Hi,
I’ve been working on an app now for a while and have many tables and FKs. Over time my app has changed and now looking to rewrite the app but using the data from the existing application on a new database/server
I’m using PostgreSQL and using pgadmin I’ve backed up and restored the database to my new app, but cause the app has different names all the tables have been prefixed with the old app name as well as constraints/indexs referencing the old app name table prefix.
What is the best method to handle this?
I also tried using some 3rd Party tools like DBeaver which almost works, but I end up with issues with IDs in the columns where there have been deletions and gaps in IDs. For example, I’ve deleted records 1 - 700 in the original database, and now that I have restored them, new data is added using ID 1 - 700 but on the 701 updates, I get an error cause it’s already in use for the original data.
any help would be great.
Thanks
Tommy
When we’re moving or converting data in situations like this, we use the Django dumpdata
and loaddata
commands, along with specifying natural keys for all models having relationships with, or are related by, other models.
Then, if the model names have changed, you can do a global search-and-replace to replace all instances of the original name with the new name.
Thank you, Ken.
One of my tables has over 13million rows, which is probably small in comparison to many django apps, but will dumpdata work for this? It looks like it outputs to json
?
JSON is one of the output formats. It’ll also output yaml. (We prefer yaml because it comes out more readable initially. We need to run a json formatter for json dumps.) I think it can also emit xml, but really, xml? (Gag)

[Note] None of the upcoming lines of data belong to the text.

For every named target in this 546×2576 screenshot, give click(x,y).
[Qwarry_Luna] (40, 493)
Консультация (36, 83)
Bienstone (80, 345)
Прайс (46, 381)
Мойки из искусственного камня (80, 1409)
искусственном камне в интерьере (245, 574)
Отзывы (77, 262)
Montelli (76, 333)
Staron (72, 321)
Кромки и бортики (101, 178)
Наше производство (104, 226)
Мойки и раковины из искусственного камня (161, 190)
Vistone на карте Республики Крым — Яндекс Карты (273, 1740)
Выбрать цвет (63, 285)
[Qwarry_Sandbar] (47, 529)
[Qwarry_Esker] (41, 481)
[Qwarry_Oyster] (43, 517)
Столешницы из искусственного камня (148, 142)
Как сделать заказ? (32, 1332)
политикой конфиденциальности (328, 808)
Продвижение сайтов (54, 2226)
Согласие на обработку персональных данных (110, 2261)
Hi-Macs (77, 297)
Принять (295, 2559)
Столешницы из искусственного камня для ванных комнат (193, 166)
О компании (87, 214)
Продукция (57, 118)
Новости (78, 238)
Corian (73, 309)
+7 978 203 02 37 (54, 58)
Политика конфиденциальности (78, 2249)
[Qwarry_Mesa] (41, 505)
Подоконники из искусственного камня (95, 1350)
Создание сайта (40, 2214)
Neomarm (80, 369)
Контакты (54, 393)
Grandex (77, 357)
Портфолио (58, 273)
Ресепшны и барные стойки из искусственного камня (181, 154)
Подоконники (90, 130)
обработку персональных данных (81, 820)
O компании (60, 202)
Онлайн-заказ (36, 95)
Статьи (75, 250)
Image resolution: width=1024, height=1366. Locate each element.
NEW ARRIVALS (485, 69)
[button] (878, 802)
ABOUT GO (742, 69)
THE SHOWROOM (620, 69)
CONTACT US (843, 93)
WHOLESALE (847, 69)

I see no reason why it wouldn’t be able to dump a table that size. It doesn’t take much to try it and see.
Ok, this takes a fair bit of time to run, do you know if there is a way to capture the deltas?
I have data being captured every 15mins - probably a better way to handle this, but for now, if I run the initial dump is there a way to capture the missing data?

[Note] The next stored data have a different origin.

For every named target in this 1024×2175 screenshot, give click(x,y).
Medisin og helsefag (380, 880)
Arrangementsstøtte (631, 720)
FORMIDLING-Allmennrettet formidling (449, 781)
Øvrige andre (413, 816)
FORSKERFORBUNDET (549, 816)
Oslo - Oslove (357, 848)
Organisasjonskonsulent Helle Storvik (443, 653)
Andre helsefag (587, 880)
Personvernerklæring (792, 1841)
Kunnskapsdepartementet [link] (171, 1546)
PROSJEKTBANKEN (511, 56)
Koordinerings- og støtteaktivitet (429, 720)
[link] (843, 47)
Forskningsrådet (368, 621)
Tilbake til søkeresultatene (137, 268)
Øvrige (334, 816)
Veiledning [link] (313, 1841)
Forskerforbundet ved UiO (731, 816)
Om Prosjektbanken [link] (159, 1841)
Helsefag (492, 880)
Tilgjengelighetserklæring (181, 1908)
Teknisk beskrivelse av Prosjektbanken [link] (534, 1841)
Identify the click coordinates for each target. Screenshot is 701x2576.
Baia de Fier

Intrinsically within or by the database? No, I don’t know of any.
If this data being captured has some current-time-based attribute that you can tell what the last one was that was captured, then you might be able to do something along those lines.
Another possibility is to clone the database during a window where no data is being captured, and do your extract from that. Then repeat the process later and then run diffs between the clones.
But I’m not aware of any easy way - and likely, every process you come up with at this time is going to require some “down window” when you’re looking to do the cutover and will end up having one-or-more 15-minute windows unavailable until the cutover is complete.